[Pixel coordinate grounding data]
============
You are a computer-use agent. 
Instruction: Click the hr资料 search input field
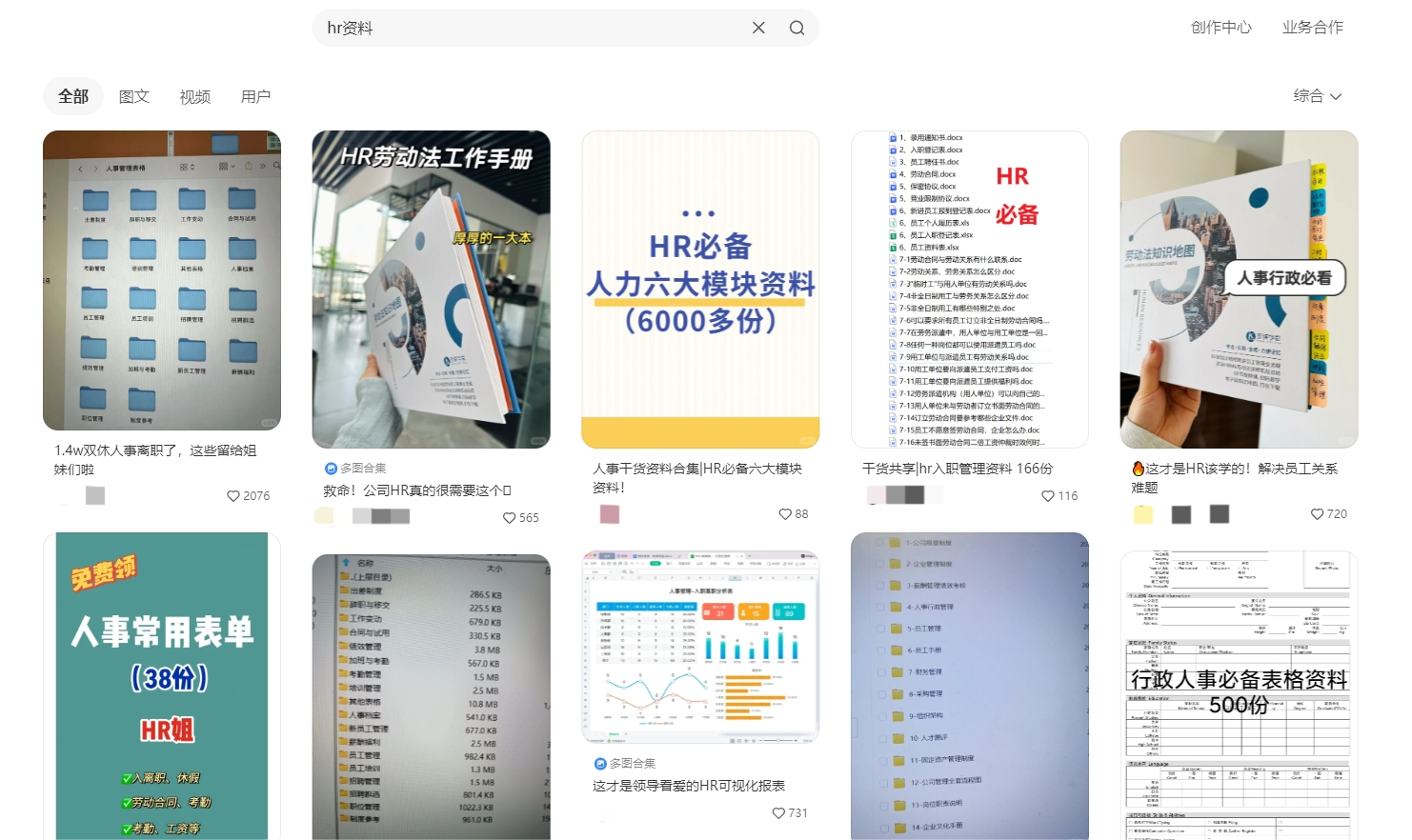pos(534,28)
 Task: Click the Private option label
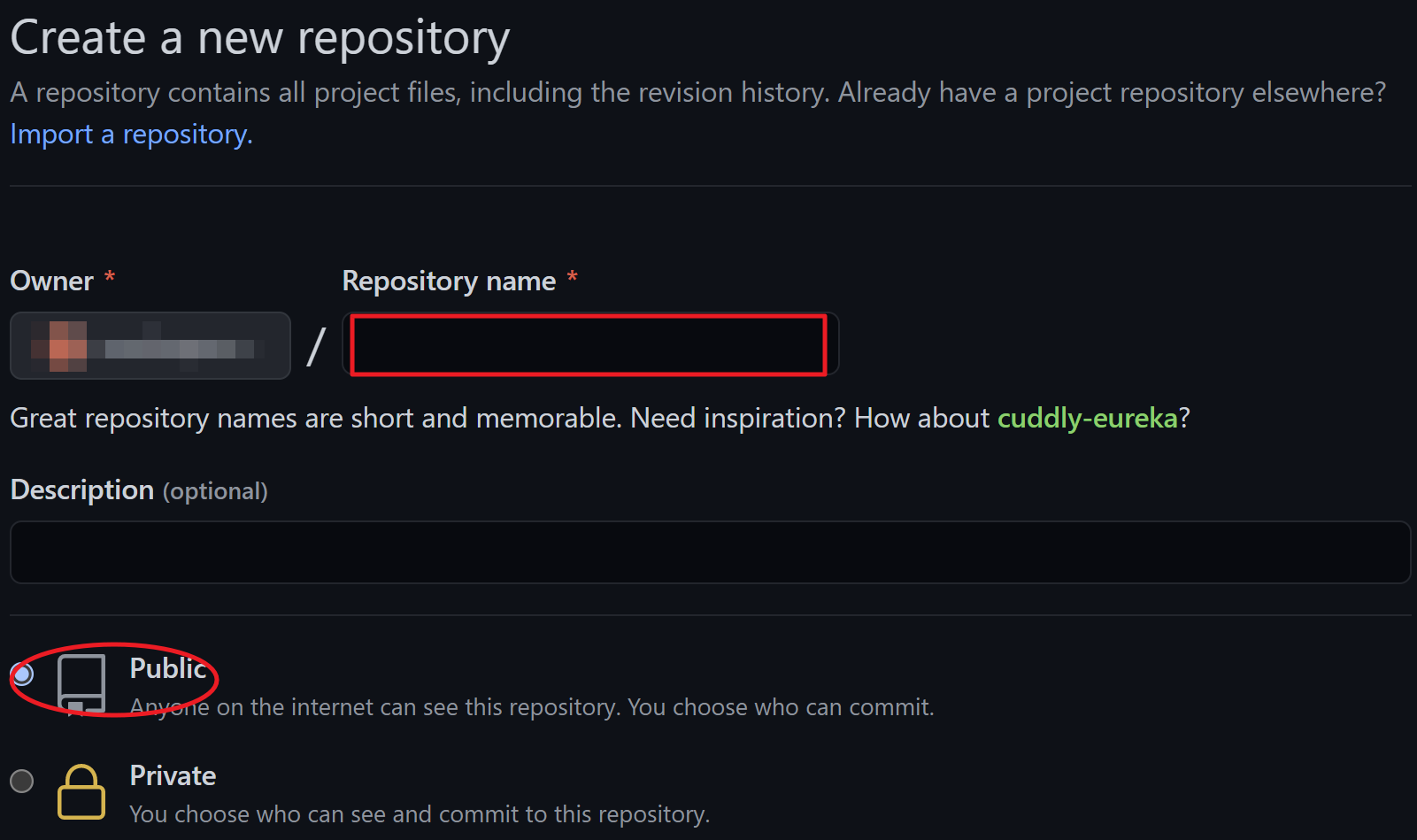pos(173,775)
============
▸ **TASK ITEM**
Although the records above contain pictures, only their text is to be repeated, exactly as given.

▸ **TASK RESULT**
You are a computer-use agent. 
Instruction: Click the hr资料 search input field
pos(534,28)
 Task: Click the Private option label
pos(173,775)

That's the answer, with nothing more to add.